(Items from a data source)
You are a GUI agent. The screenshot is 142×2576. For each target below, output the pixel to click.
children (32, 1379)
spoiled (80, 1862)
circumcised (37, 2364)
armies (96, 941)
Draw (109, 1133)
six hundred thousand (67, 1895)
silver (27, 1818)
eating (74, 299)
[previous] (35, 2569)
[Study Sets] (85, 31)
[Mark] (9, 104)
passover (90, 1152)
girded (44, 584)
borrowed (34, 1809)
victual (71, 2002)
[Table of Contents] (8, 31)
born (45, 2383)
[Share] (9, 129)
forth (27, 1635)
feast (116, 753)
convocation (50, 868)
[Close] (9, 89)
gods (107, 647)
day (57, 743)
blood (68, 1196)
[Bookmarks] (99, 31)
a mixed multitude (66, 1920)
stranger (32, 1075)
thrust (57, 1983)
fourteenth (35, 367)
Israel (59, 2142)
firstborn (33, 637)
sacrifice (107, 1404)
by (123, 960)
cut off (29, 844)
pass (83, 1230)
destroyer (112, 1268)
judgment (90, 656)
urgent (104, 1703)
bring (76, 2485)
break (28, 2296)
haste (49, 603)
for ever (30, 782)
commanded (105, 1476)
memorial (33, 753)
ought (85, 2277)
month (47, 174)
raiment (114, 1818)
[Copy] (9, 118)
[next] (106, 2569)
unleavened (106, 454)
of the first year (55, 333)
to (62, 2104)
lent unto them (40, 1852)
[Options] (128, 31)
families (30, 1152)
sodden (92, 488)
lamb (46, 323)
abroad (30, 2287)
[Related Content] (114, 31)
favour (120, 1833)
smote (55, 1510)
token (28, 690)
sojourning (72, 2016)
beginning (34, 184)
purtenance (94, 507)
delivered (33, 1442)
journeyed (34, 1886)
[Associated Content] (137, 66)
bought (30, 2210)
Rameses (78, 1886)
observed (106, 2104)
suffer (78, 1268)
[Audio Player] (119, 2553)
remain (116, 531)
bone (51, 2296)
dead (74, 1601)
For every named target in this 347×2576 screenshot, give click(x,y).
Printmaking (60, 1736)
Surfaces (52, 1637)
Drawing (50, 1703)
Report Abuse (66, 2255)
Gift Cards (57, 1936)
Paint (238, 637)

_PROBLEM:_
Go through the records above, find every line with the word "click", and list those lines.

_TASK RESPONSE:_
You are a GUI agent. The screenshot is 142×2576. For each target below, output the pixel to click.
For every named target in this 347×2576 screenshot, give click(x,y).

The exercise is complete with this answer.